Prior to this ADR, GNAT did not record negative results. Every enrichment request was treated as if no prior query had been made. This created two compounding problems:

Problem 1: Redundant API calls

The enrichment dispatcher re-queried every connector for every observable on every pipeline run, regardless of whether the same lookup had already returned nothing. In a typical production deployment:

Problem 2: No negative signal in scoring

The ReasoningEngine (ADR-0044) scores observables using trust-weighted evidence. Without a record of which connectors have been queried and returned nothing, the engine had no way to apply a negative penalty to observables that multiple reputable connectors have explicitly found unremarkable. An observable with zero enrichment hits was treated the same as an observable that had never been looked up — both received a neutral score rather than the negative-evidence-adjusted lower score that a “not seen by three connectors” result warrants.

Requirements

  1. Suppress redundant re-queries within a configurable time window (TTL).
  2. Expose the negative result to scoring pipelines as a typed, machine-readable object.
  3. Require no new database tables or services.
  4. Survive process restarts (in-memory caches do not).

Decision

NegativeEvidenceRecord Custom SDO

A new custom STIX Domain Object is defined in gnat/stix/sdos/negative_evidence.py:

@dataclass
class NegativeEvidenceRecord(STIXBase):
    """
    x-gnat-negative-evidence — STIX custom SDO representing a confirmed
    absence of data from a specific connector for a specific observable.

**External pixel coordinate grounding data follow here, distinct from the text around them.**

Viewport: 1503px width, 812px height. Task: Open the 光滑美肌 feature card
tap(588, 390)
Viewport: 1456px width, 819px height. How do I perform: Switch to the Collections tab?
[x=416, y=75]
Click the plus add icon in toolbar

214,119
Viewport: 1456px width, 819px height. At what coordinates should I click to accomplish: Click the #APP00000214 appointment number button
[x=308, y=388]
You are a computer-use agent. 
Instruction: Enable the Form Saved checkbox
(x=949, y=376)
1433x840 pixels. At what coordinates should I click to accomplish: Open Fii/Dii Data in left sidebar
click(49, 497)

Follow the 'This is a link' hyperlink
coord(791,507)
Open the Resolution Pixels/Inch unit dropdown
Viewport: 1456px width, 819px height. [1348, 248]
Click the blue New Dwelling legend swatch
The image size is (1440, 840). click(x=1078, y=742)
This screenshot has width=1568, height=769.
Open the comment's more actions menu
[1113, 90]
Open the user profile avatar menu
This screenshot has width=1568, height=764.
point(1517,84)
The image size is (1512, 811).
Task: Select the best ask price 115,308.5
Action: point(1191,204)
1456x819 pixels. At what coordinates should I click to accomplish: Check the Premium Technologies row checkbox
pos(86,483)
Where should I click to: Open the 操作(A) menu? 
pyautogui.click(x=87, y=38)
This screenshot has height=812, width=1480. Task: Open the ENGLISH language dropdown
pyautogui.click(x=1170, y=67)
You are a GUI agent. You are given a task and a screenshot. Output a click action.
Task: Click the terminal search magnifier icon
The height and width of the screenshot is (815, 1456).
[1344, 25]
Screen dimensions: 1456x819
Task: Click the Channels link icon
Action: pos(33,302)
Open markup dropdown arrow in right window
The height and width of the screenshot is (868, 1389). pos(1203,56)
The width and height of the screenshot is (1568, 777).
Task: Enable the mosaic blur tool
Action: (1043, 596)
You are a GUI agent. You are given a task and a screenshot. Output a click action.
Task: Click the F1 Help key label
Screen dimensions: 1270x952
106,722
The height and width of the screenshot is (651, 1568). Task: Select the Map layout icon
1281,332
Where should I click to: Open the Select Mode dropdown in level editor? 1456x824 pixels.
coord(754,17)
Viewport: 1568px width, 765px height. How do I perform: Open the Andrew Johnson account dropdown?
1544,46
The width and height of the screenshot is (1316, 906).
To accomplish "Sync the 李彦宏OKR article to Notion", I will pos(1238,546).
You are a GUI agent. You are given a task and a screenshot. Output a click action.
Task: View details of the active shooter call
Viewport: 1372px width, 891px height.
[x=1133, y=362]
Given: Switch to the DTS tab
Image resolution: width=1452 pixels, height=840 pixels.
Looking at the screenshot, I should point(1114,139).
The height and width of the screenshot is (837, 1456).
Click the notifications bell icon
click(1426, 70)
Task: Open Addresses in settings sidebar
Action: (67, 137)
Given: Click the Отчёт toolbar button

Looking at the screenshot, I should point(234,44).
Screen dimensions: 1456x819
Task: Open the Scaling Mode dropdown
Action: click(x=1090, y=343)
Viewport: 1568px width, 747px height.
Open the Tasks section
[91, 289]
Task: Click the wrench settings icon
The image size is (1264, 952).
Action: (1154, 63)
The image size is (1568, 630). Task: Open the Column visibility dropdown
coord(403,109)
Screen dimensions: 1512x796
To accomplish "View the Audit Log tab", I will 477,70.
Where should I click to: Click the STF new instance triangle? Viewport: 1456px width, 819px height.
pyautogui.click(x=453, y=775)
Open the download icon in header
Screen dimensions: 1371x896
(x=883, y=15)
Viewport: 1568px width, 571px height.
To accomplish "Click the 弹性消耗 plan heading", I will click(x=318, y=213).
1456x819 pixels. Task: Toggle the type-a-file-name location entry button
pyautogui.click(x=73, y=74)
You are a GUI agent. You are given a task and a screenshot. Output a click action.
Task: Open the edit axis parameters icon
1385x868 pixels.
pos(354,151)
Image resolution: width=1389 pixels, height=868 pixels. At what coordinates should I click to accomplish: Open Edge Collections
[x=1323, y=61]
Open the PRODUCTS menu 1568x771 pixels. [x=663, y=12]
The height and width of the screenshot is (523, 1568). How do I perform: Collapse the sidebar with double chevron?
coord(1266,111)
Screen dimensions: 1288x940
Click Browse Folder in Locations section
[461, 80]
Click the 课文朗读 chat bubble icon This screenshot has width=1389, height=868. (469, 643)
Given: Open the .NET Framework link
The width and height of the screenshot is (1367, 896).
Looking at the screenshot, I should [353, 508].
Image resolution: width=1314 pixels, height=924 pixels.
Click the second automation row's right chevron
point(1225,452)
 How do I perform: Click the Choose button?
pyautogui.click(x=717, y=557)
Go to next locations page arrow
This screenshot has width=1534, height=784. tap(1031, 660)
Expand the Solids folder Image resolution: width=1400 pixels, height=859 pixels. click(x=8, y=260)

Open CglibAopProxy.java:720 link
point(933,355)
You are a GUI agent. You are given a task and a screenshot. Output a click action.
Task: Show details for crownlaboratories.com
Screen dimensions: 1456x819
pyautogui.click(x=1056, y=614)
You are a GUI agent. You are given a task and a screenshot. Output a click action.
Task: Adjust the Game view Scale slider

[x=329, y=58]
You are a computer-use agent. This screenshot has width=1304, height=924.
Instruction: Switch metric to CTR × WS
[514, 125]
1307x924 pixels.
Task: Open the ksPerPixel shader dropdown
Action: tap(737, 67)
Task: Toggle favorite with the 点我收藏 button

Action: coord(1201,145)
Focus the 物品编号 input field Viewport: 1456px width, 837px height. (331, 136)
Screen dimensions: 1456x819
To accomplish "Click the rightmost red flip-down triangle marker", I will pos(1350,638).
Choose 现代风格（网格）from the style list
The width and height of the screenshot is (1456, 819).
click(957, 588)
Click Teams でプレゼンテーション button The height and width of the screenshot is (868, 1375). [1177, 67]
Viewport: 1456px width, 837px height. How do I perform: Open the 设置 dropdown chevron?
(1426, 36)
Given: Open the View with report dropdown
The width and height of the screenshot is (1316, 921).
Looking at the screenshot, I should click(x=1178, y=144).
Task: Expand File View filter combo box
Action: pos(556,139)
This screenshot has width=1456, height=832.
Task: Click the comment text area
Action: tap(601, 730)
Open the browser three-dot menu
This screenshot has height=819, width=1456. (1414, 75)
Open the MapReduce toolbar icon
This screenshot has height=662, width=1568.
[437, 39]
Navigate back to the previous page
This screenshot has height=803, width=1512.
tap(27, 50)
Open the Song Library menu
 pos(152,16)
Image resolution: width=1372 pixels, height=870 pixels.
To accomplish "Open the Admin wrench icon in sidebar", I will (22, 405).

    Stored via the workspace store like any other STIX object; no new
    tables or services required.
    """

    type: str = "x-gnat-negative-evidence"
    schema_version: int = 1

    # The STIX ID of the observable that was queried
    target_ref: str = ""

    # The connector that performed the query and found nothing
    queried_connector: str = ""

    # Suppression window in seconds (default: 1 hour)
    ttl_seconds: int = 3600

    # UTC timestamp of the query that returned no results
    query_timestamp: datetime | None = None

Key Methods

def is_expired(self) -> bool:
    """
    Returns True if the TTL has elapsed since query_timestamp.
    An expired record does NOT suppress re-querying; a fresh record does.
    """
    if self.query_timestamp is None:
        return True
    elapsed = (datetime.utcnow() - self.query_timestamp).total_seconds()
    return elapsed > self.ttl_seconds

def seconds_remaining(self) -> float:
    """
    Returns the number of seconds before this record expires.
    Returns 0.0 if already expired.
    """
    if self.query_timestamp is None:
        return 0.0
    elapsed = (datetime.utcnow() - self.query_timestamp).total_seconds()
    return max(0.0, self.ttl_seconds - elapsed)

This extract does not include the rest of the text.